Cette douleur existentielle imprègne tout le film et finit par éclater dans le dernier acte, lors de la plaidoirie de l’avocate de Laurence. Cette dernière ne plaide pas l’innocence de Laurence. Laurence sait l’horreur de son crime. Elle l’assume. Mais, dira son avocate, la condamner sans comprendre ce qu’elle est en tant que femme ; ce que fut son histoire et l’histoire et l’héritage de toutes les femmes, et ce que c’est que de devenir mère, ne serait pas rendre la justice.
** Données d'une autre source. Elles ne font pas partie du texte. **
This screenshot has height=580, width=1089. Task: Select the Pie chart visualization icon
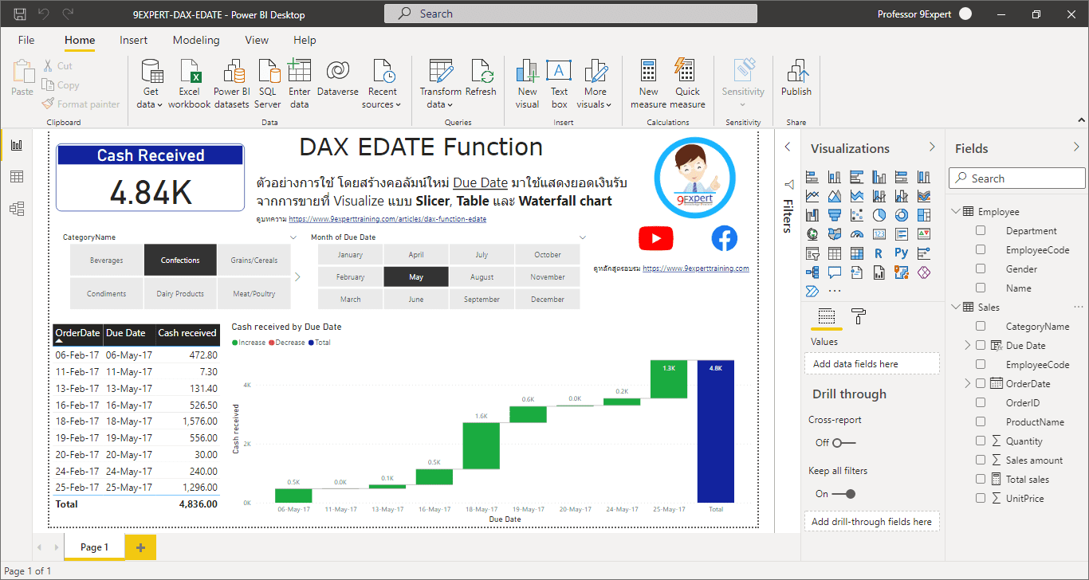click(x=879, y=215)
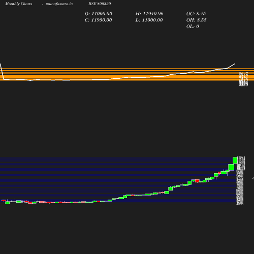Select the OH: 8.55 value
The width and height of the screenshot is (254, 254).
196,20
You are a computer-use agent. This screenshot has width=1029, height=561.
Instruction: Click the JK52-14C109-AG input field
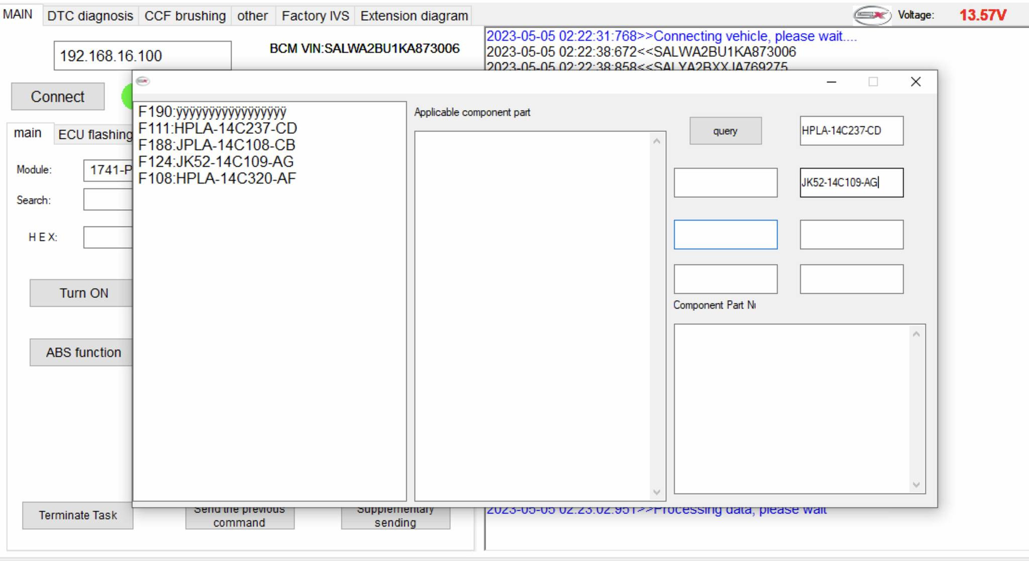[x=851, y=182]
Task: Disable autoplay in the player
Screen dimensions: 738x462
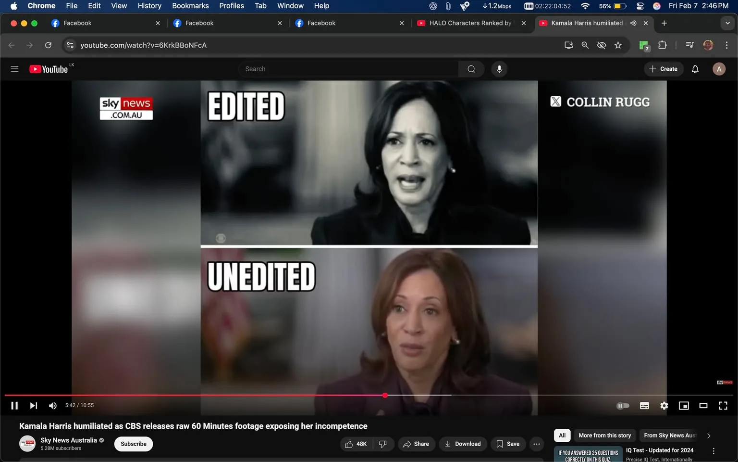Action: click(623, 405)

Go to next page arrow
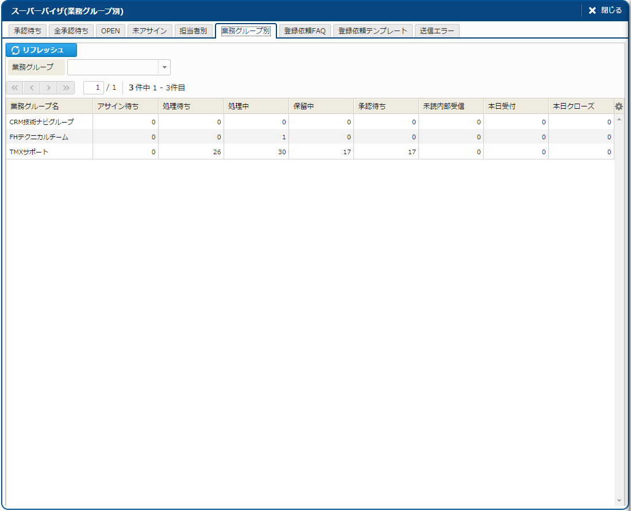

J’ai longtemps hésité avant d’écrire ces quelques lignes. La crainte sans doute de ne pas trouver le ton ni les mots convenant à ce très beau film subtil, sincère et magnifiquement interprété. Mais peu m’importe. À présent il tourne dans mon cinéma intérieur. À le revoir en imagination, j’éprouve toujours les mêmes émotions. Dans quelques jours, « Saint Omer » sera donc présenté au grand public. Je ne doute pas de son accueil. Il devrait triompher.